Yet again, the two yiayias may be telling the Prime Minister that Athens only occasionally remembers Astypalaia, the beautiful Dodecanese island that for most of the winter months is sparsely connected with the mainland.

They may be telling Mitsotakis that governments must do even more to create incentives and jobs for young people to stay on the island. After all, Greek “yiayias”, in all their accumulated wisdom and vast experience, always offer advice. They think they know how to best run things.

And if they have run an extended family for decades, they are indeed perhaps best placed to judge how the country is run.

Astypalaia had a rare opportunity to host the Prime Minister and other dignitaries as the island is being turned into a model island for climate-neutral mobility by the central government and the Volkswagen Group.

A memorandum between the company and Greece to establish a groundbreaking mobility system on the island was signed in November 2020. The project is expected to initially run for six years, with energy primarily generated from local green power sources (solar and wind).

Astypalaia
Credit: Prime Minister’s press office

Mitsotakis, who went on a walking tour around the capital of Astypalaia, had many great photo opportunities while talking to the locals about the great transformation that the island is about to experience.

Astypalaia
Credit: Prime Minister’s press office

Mitsotakis spoke to the regulars of the local kafeneion, met youngsters returning from school and even spoke to people who were watching from their terraces.

Astypalaia
Credit: Prime Minister’s press office

History of Astypalaia

Along with a number of smaller uninhabited offshore islets (the largest of which are Sýrna and Ofidoussa), the island of Astypalaia forms the Municipality of Astypalaia, which is part of the Kalymnos regional unit.

The capital and the previous main harbor of the island is variously referred to as Astypalaia or Chora, as it is usually called by the locals.

Astypalaia
Credit: Prime Minister’s press office

In Greek mythology, Astypalaia was a woman abducted by Poseidon in the form of a winged fish-tailed leopard.

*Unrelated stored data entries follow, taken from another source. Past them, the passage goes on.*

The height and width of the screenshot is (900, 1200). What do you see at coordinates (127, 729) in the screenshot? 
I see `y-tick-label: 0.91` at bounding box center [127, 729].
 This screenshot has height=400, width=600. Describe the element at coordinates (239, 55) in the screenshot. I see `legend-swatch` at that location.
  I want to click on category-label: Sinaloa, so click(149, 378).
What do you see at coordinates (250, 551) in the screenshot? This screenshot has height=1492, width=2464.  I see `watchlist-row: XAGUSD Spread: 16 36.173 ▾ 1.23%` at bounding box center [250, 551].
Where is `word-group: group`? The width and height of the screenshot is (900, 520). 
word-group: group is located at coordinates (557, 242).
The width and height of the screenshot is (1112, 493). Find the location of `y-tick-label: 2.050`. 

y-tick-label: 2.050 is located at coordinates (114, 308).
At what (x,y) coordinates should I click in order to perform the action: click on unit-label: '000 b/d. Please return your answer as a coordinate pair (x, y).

The island was colonized by Megara or possibly Epidaurus, and its governing system and buildings are known from numerous historic inscriptions. Pliny the Elder records that Rome accorded Astypalaia the status of a free state within its Empire.

During the Middle Ages Astypalaia belonged to the Byzantines until 1207, when — in the aftermath of the Fourth Crusade — it became a fief of the Querini, a noble Venetian family, until 1522. The Querini built a castle that is still in place there.

Astypalaia was conquered by the Ottoman Empire in 1522, and remained under Ottoman control until 1912, with two interruptions: from 1648 until 1668, during the Cretan War, it was occupied by Venice, and from 1821 to 1828, during the Greek War of Independence.

On April 12, 1912, during the Italo-Turkish War, a detachment of the Regia Marina landed on Astypalaia, which thus became the first island of the Dodecanese to be occupied by Italy. It was from that base on Astypalaia that the Italians, on the night between the 3rd and 4th of May, invaded the island of Rhodes.

The island remained under Italian governance until World War II. In a September 1943 naval battle near Astypalea, the Greek destroyer “Vasilissa Olga,” together with the British destroyers “HMS Faulknor” and “Eclipse,” sank a German convoy, consisting of the transports “Pluto,” weighing 2,000 tons, and “Paolo,” a vessel of 4,000 tons.

In 1947, through the Treaty of Paris, Astypalaia finally became part of modern Greece, along with the rest of the Dodecanese archipelago.